__EXERCISE INSTRUCTIONS__.
Write the next part of the passage on scientific method, picking up after its final sentence.

As a general rule the opinions of men on those subjects which immediately concern their interests as individuals, and in which the truth of the conclusions can be speedily tested by experience, are sound and correct. But when men step outside this limited field by entering upon the investigation of wider-reaching subjects and more remote interests, error is the rule rather than truth. The tenon of this proneness to error is that in all such cases there is but one way of being right, while the ways of being wrong are innumerable. A course of reasoning may change from right to wrong at any step, and thus the' chances of being right at the end are very small unless thought is aided by correct guiding principles. Such principles are afforded by scientific method.

In treating this subject we must begin by correcting a serious misapprehension. This misapprehension consists in thinking of scientific method as something wholly different from the method of drawing conclusions in everyday life. Although the following may not be considered a logically exact definition of the subject, it is a description which the student should carefully bear in mind.

Scientific method consists in applying to those subjects which lie without the range of our immediate experience those same common-sense methods of reasoning which successful men of the world apply in judging of matters which concern their own interests.

It is not therefore some difficult and intricate theory to be learned, but rather the practice of a restraining discipline to keep the mind from wandering into vague speculation, and confine it to the analysis of each special case in hand. A distinguished English writer condensed the above description by defining science as simply " organized common-sense."

Data for locating visible targets
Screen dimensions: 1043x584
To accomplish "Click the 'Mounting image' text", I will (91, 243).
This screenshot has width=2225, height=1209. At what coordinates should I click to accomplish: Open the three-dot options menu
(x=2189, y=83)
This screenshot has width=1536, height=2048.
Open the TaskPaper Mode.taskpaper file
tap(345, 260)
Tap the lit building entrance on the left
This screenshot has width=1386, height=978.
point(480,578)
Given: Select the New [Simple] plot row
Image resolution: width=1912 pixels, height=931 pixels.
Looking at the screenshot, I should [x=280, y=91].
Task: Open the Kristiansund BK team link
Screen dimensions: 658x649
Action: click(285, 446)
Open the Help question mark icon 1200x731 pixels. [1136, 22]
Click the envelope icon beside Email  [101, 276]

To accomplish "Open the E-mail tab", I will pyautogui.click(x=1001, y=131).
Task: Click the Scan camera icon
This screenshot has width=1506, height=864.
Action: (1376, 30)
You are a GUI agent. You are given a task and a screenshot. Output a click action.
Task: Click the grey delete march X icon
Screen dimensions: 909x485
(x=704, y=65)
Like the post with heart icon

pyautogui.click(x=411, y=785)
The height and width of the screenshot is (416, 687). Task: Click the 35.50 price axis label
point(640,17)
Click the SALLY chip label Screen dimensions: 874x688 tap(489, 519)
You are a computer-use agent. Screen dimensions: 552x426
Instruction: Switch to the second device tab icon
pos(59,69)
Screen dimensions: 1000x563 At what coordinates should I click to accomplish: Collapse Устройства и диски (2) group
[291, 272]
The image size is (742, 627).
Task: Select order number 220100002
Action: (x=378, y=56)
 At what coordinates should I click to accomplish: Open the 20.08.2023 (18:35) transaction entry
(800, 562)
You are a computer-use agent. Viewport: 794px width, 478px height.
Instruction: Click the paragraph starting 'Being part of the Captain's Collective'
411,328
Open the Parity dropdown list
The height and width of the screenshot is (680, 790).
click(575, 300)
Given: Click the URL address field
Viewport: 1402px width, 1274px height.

__RESPONSE__.
The Problem of Scientific Method. Let us now look at the problem which faces us with a view of seeing how we are to apply commonsense methods to its solution. The situation is this : every man who reads the newspapers transacts business, and studies history is brought from day to day into contact with a great mass of facts. He sees going on before him the great operations of manufacture and commerce which we have summarily described in the opening chapter. The longer he lives the greater the number of events he will have in his mind. But the mere knowledge that such and such things have happened, that certain cities have been built, new states populated, new markets opened up, fluctuations in prices taken place, and particular changes in the tariff been made, is in itself of no use to him. The poorest day-laborer may know almost as much about what has been going on as he does himself. What the man wants to be able to do is to see into the future. If it is proposed to build a new railway, he wants to know what effect this railway will have upon the supply of goods brought to market. If a new silver-mine is discovered, he wants to know the effect upon the supply of silver and upon the coinage of money. If Congress changes the tariff, he wants to know the effect of this change upon the wages or profits he can earn, and upon the prices of the clothes he wears, of the food he eats, and of the goods he .buys and sells. Thus the problem before him is, by means of such knowledge as lie has acquired from reading and experience, to foresee in what way his interests or the interests of the country at large are going to be affected by changes and improvements in manufactures, commerce, and govern-mental policy.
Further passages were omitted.